The left gear is for the low speed and the right gear... Wait! What's that? Is there something missing on the right gear?





Gah! Two missing teeth!

Yes, I broke a gear in my micro mill :hDe:

I was only taking off less that 1/4 of a millimetre on a fly-cutter and there was a 'crack'. This was followed by some rattling and rumbling.

The mill was stopped immediately so I could assess the damage. With the power off I cracked open the top to see the missing teeth.

Lesson learned today:

*Do not overload a Seig micro mill!
*

Warning:

It could happen to you! (if you own one yourself)

This can be shown by this 'Crap-o-cad' diagram of the gear placement (be aware that in reality the gears on the left would be against each other)
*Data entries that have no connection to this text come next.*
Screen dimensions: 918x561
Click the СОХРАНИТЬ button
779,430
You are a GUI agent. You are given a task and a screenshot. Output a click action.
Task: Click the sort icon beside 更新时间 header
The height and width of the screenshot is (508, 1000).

As you can see; the gears for high speed are mis-matched on height when they are engaged. This isn't operator error but a design flaw. It means that the stress on the teeth is offset leading to a possible shear if there is too much resistance on the spindle. And that is exactly what happened...

Bugger

I am now humbly ordering a replacement gear. This means that any further updates on my 'Bulleid Light Pacific' thread in the 'Work in Progress' section may be a little quiet for a while. I will keep updating it every Sunday but don't expect any real engineering for the next week or two.

I'm off now to do this for a while: :wall:


----------



## gus (Jul 29, 2014)

DIY C.I. or M.S. Spur gears would about last for ever. My Japanese Sakai Lathe and Mill have plastic gears too. But Japanese Quality Gears have very good gear life. Lathe and mill are about ten year old by now.

Been cutting DIY gears but mainly Modular 0.8 and 1.0 for engine timing gears.


----------



## BaronJ (Jul 29, 2014)

Hi,
Take a look at this thread starting at post 10.
http://www.homemodelenginemachinist.com/showthread.php?t=22837

This is what happened to me and how I sorted the problem.


----------



## syrtismajor (Aug 1, 2014)

I think that you two have the best way forward in replacing the gears with metal ones; especially with what happened next...

Today the replacement gear arrived, all shiny and new in a plastic bag:





That was carefully fitted about an hour ago followed by re-assembling the mill.

The next test was to see if it all worked... that was followed by another sound and more expletives.

I ripped the assembly apart again thinking that it was the complementary gear that had some unseen damage. After a good inspection I could see no damage.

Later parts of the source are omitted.